From the Diary of a Wimpy Kid series , Vol. 14

Readers can still rely on this series to bring laughs.

The Heffley family’s house undergoes a disastrous attempt at home improvement.

When Great Aunt Reba dies, she leaves some money to the family. Greg’s mom calls a family meeting to determine what to do with their share, proposing home improvements and then overruling the family’s cartoonish wish lists and instead pushing for an addition to the kitchen. Before bringing in the construction crew, the Heffleys attempt to do minor maintenance and repairs themselves—during which Greg fails at the work in various slapstick scenes. Once the professionals are brought in, the problems keep getting worse: angry neighbors, terrifying problems in walls, and—most serious—civil permitting issues that put the kibosh on what work’s been done. Left with only enough inheritance to patch and repair the exterior of the house—and with the school’s dismal standardized test scores as a final straw—Greg’s mom steers the family toward moving, opening up house-hunting and house-selling storylines (and devastating loyal Rowley, who doesn’t want to lose his best friend).
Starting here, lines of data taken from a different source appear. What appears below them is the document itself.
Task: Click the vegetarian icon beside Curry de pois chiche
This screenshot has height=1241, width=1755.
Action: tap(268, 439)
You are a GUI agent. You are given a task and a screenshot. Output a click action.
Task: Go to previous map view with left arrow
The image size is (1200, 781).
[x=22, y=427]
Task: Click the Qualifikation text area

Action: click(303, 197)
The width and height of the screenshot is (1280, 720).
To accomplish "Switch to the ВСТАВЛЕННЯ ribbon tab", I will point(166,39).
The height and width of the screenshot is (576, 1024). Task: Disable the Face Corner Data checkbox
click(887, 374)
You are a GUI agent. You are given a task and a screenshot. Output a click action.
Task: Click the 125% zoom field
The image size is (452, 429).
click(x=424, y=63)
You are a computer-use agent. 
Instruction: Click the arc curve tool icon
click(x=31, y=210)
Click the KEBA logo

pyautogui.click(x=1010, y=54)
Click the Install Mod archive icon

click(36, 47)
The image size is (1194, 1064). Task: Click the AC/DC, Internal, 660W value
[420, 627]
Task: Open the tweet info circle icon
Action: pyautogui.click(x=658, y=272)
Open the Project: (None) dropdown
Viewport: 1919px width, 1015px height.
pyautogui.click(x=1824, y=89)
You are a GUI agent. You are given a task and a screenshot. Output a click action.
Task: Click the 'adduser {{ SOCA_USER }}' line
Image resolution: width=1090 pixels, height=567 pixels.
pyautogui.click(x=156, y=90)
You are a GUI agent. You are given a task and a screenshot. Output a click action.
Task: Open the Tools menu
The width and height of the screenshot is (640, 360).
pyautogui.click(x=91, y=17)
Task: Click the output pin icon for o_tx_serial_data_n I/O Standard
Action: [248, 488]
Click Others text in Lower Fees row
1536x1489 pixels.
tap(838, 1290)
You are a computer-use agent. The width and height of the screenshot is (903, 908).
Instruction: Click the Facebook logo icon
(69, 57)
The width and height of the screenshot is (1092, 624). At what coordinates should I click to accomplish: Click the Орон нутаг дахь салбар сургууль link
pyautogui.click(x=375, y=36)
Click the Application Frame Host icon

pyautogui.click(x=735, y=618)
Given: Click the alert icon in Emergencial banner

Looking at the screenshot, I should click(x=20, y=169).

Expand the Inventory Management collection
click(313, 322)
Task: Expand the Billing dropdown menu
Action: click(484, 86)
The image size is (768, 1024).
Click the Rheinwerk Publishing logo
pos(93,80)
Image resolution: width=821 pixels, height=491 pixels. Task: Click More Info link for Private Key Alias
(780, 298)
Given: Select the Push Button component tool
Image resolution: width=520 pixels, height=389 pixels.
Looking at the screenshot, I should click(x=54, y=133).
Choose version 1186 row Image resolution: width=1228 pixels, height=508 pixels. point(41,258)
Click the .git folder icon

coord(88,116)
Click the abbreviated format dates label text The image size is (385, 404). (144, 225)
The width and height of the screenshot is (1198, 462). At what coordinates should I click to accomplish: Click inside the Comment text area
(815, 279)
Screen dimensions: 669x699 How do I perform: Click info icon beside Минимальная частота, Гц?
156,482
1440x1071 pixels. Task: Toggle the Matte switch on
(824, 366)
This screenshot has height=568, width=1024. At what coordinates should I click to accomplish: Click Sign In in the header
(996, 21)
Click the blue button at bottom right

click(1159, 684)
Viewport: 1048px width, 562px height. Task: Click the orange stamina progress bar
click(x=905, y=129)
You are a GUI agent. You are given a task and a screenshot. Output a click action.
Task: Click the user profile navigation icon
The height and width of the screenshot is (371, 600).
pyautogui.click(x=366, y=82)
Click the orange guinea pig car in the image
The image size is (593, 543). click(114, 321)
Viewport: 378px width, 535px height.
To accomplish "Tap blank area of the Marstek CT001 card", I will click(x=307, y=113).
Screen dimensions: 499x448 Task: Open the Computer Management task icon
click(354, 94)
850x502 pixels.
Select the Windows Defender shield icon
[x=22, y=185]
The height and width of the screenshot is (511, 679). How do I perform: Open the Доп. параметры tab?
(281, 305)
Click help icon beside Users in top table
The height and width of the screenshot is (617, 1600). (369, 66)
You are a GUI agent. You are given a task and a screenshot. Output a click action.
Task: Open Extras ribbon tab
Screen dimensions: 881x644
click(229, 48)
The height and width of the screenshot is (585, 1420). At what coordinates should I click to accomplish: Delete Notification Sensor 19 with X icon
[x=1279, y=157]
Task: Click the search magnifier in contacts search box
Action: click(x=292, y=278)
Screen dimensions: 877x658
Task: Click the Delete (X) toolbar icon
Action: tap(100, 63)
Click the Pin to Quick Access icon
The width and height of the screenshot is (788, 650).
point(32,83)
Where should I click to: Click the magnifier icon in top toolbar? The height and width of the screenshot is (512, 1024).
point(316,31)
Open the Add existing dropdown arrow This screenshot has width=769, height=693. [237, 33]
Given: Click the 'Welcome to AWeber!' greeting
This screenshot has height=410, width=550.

While Greg’s positive about the move, he’s not completely uncaring about Rowley’s action. (And of course, Greg himself is not as unaffected as he wishes.) The gags include effectively placed callbacks to seemingly incidental events (the “stress lizard” brought in on testing day is particularly funny) and a lampoon of after-school-special–style problem books. Just when it seems that the Heffleys really will move, a new sequence of chaotic trouble and property destruction heralds a return to the status quo. Whew.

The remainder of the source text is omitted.